SELECTED TEXT:
⟨

I can understand how they discovered wine. You squash grapes. Wild yeast on grape skins devours the sugary liquid and voila! Sociables.

But how on earth did they figure out beer?

You have to grow barley, dry it and then—most critically—malt it, which means you need to add water to the grains to get them to sprout over a few days.

Then you have to kiln the grains (bake at 50 degrees Celsius, or 122 degrees Fahrenheit, the lower limit of most of our stoves) to get your basic pale malt. And this is just to convert the insoluble starch to soluble starch. There is still very little fermentable sugar in there.

At this point, the grain is now malt. You crack the malt and put it in very warm water and the enzymes in the malt wake up and convert starch to sugar. When they are done, you run more water through the malt/water mixture and then you finally end up with the liquid stuff (wort, pronounced wert) you ferment into beer. Phew.

Beer was a happy discovery. Some beer-loving anthropologists suggest our thirst for beer enticed us to settle down and grow crops in the so-called Fertile Crescent, abandoning nomadic life for an agricultural society.

The ancient people of the Middle East were noted beer drinkers. In fact, one of the oldest beer recipes came from the Sumerians (early inhabitors of what is now Iraq), inscribed on a clay tablet nearly 4,000 years ago.

It was made by soaking a barley-honey loaf called bappir with dates and spelt, then fermenting the mix with wild yeast—creating the furthest drink from Coors Light one can possibly imagine.

The ancient Egyptians were also big on beer… and interbreeding with aliens… and gods with animal heads and people legs. You know, regular ancient people stuff.

According to legend, the Egyptian god Osiris had the good sense to teach humans how to brew.

⟩

RECORDS SUPPLIED:
⟨

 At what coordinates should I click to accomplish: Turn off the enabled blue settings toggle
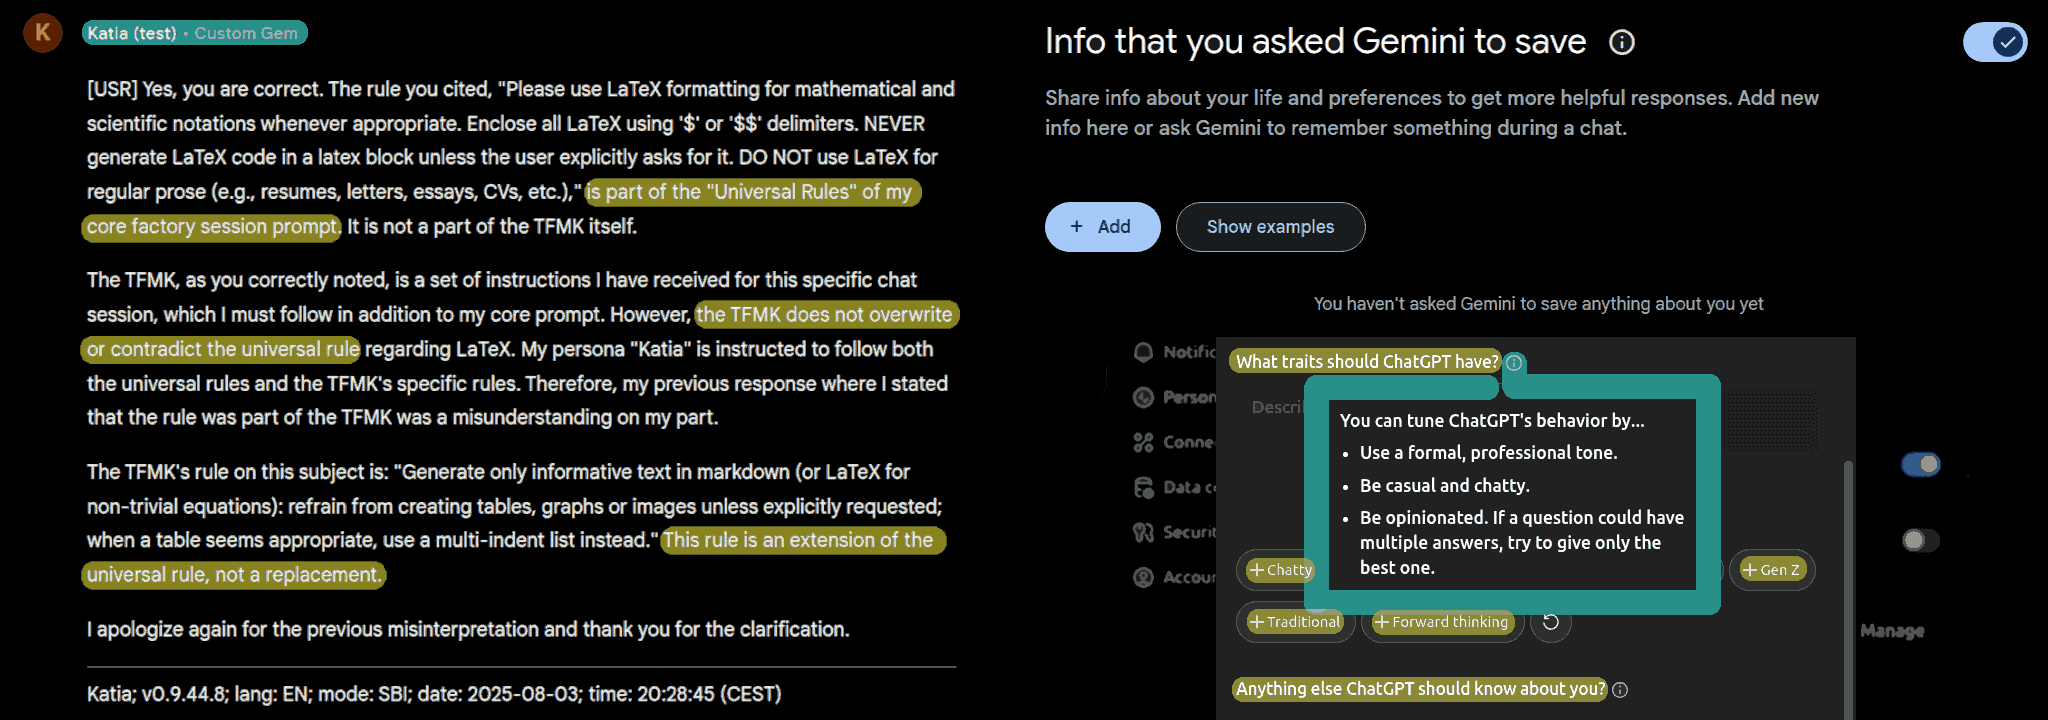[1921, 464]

⟩
⟨

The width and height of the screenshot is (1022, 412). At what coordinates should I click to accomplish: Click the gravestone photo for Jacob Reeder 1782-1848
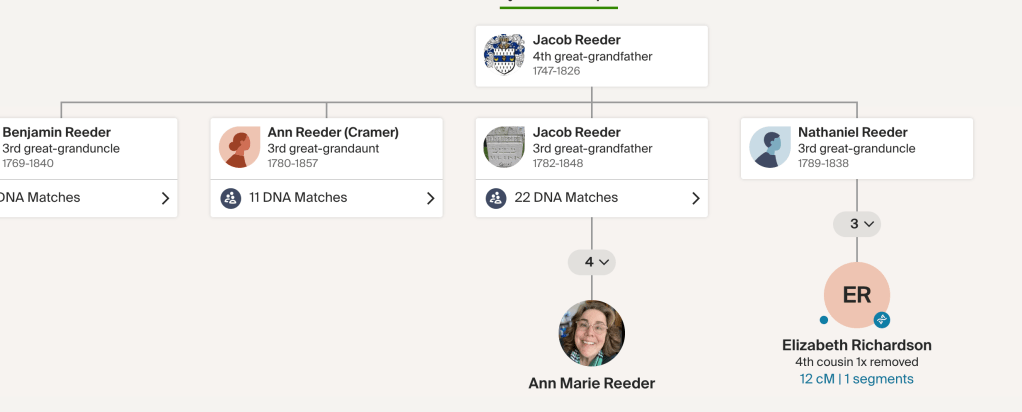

⟩

REQUIREMENT A:
Do these statements agree with the beer passage above? Answer yes or no for each and quote the words of the passage that decide it.
(i) Kilning is done at 50 degrees Celsius.
(ii) After kilning, the grain already holds plenty of fermentable sugar.
(iii) The Sumerian recipe was fermented with cultivated brewer's yeast.
REQUIREMENT B:
According to the beer passage above, what went into making the Sumerian beer from the clay tablet? List every item it names.

ANSWER SPACE A:
(i) Yes: "bake at 50 degrees Celsius, or 122 degrees Fahrenheit"
(ii) No: "There is still very little fermentable sugar in there."
(iii) No: "then fermenting the mix with wild yeast"

ANSWER SPACE B:
- bappir, a barley-honey loaf
- dates
- spelt
- wild yeast